> **Supplied material**
_ _ _ _ _
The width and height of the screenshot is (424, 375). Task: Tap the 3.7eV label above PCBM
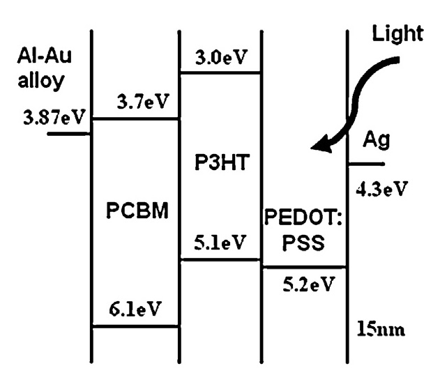142,104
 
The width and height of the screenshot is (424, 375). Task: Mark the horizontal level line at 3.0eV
221,72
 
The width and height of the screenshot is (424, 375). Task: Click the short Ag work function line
365,164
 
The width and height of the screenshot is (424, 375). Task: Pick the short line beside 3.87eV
69,132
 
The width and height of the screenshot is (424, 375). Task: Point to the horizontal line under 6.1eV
137,326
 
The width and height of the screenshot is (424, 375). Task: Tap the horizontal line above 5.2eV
305,266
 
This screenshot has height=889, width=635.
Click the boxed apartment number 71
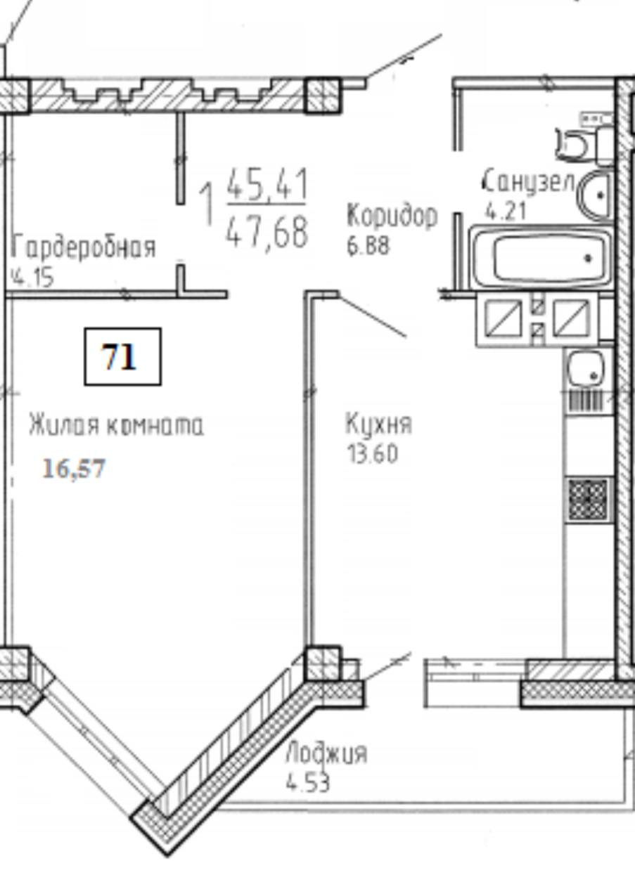point(123,356)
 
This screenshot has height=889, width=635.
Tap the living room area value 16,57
point(74,468)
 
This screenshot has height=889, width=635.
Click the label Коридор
point(392,216)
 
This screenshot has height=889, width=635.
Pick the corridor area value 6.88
point(368,247)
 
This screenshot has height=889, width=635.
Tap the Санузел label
point(530,182)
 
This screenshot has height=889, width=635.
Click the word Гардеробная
point(84,247)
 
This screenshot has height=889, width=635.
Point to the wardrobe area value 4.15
point(32,278)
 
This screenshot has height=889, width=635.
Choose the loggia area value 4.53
point(307,783)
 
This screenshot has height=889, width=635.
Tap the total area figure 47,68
point(267,233)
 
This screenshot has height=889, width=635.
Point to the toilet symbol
point(584,140)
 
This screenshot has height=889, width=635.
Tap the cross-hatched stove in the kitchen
point(588,500)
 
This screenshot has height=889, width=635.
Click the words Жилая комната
point(116,425)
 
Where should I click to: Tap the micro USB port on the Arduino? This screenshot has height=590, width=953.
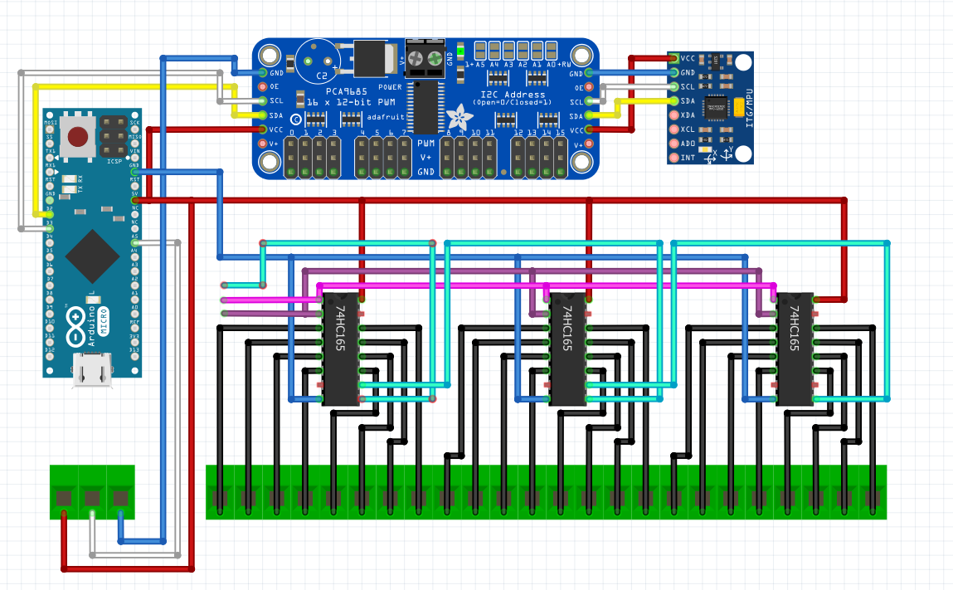[x=91, y=370]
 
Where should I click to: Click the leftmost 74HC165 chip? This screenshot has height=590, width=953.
[x=340, y=349]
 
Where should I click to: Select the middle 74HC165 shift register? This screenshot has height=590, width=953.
[x=567, y=349]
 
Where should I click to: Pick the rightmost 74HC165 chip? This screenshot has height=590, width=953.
[x=795, y=349]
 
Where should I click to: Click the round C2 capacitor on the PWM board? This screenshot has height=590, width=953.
[x=316, y=60]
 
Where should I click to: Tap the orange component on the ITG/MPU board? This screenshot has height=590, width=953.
[x=739, y=106]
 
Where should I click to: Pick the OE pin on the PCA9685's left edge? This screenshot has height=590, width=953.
[x=264, y=86]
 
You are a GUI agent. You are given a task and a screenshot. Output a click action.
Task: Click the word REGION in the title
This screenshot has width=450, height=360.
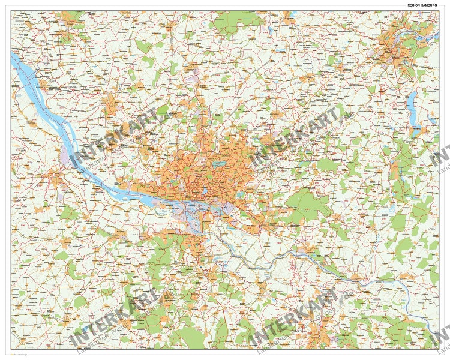(413, 5)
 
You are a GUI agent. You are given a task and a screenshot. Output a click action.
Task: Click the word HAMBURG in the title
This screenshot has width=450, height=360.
(429, 5)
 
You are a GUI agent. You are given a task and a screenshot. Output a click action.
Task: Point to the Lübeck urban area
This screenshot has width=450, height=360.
(396, 51)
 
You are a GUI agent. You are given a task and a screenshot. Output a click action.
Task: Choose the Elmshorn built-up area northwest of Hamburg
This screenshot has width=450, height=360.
(110, 106)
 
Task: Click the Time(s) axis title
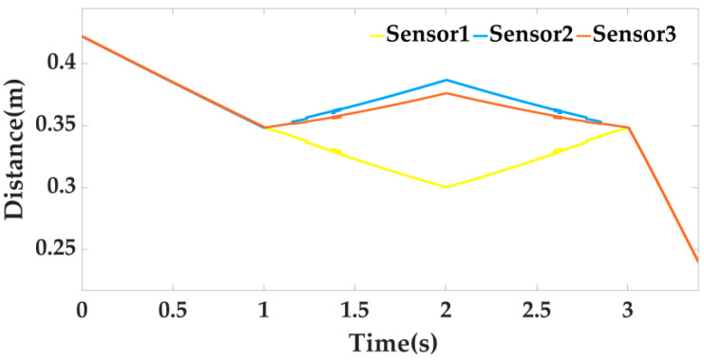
_ _ _ _ _
> **What you should do**
Convert every item above into a numbered list with the blank lines removed, and leave the pictures out of your answer.

> **Answer below**
1. The width and height of the screenshot is (424, 375). Task: Tap the 3.7eV label above PCBM
2. 142,104
3. The width and height of the screenshot is (424, 375). Task: Mark the horizontal level line at 3.0eV
4. 221,72
5. The width and height of the screenshot is (424, 375). Task: Click the short Ag work function line
6. 365,164
7. The width and height of the screenshot is (424, 375). Task: Pick the short line beside 3.87eV
8. 69,132
9. The width and height of the screenshot is (424, 375). Task: Point to the horizontal line under 6.1eV
10. 137,326
11. The width and height of the screenshot is (424, 375). Task: Tap the horizontal line above 5.2eV
12. 305,266
13. This screenshot has height=889, width=635.
14. Click the boxed apartment number 71
15. point(123,356)
16. This screenshot has height=889, width=635.
17. Tap the living room area value 16,57
18. point(74,468)
19. This screenshot has height=889, width=635.
20. Click the label Коридор
21. point(392,216)
22. This screenshot has height=889, width=635.
23. Pick the corridor area value 6.88
24. point(368,247)
25. This screenshot has height=889, width=635.
26. Tap the Санузел label
27. point(530,182)
28. This screenshot has height=889, width=635.
29. Click the word Гардеробная
30. point(84,247)
31. This screenshot has height=889, width=635.
32. Point to the wardrobe area value 4.15
33. point(32,278)
34. This screenshot has height=889, width=635.
35. Choose the loggia area value 4.53
36. point(307,783)
37. This screenshot has height=889, width=635.
38. Tap the total area figure 47,68
39. point(267,233)
40. This screenshot has height=889, width=635.
41. Point to the toilet symbol
42. point(584,140)
43. This screenshot has height=889, width=635.
44. Tap the cross-hatched stove in the kitchen
45. point(588,500)
46. This screenshot has height=889, width=635.
47. Click the words Жилая комната
48. point(116,425)
49. Where should I click to: Tap the micro USB port on the Arduino? This screenshot has height=590, width=953.
50. [x=91, y=370]
51. Where should I click to: Click the leftmost 74HC165 chip? This screenshot has height=590, width=953.
52. [x=340, y=349]
53. Where should I click to: Select the middle 74HC165 shift register? This screenshot has height=590, width=953.
54. [x=567, y=349]
55. Where should I click to: Pick the rightmost 74HC165 chip? This screenshot has height=590, width=953.
56. [x=795, y=349]
57. Where should I click to: Click the round C2 capacitor on the PWM board? This screenshot has height=590, width=953.
58. [x=316, y=60]
59. Where should I click to: Tap the orange component on the ITG/MPU board? This screenshot has height=590, width=953.
60. [x=739, y=106]
61. Where should I click to: Pick the OE pin on the PCA9685's left edge? This screenshot has height=590, width=953.
62. [x=264, y=86]
63. You are a GUI agent. You are given a task and a screenshot. Output a click action.
64. Task: Click the word REGION in the title
65. This screenshot has width=450, height=360.
66. (413, 5)
67. You are a GUI agent. You are given a task and a screenshot. Output a click action.
68. Task: Click the word HAMBURG in the title
69. This screenshot has width=450, height=360.
70. (429, 5)
71. You are a GUI agent. You are given a task and a screenshot. Output a click action.
72. Task: Point to the Lübeck urban area
73. This screenshot has width=450, height=360.
74. (396, 51)
75. You are a GUI agent. You are given a task and a screenshot. Output a click action.
76. Task: Choose the Elmshorn built-up area northwest of Hamburg
77. This screenshot has width=450, height=360.
78. (110, 106)
79. Task: Click the Time(s) axis title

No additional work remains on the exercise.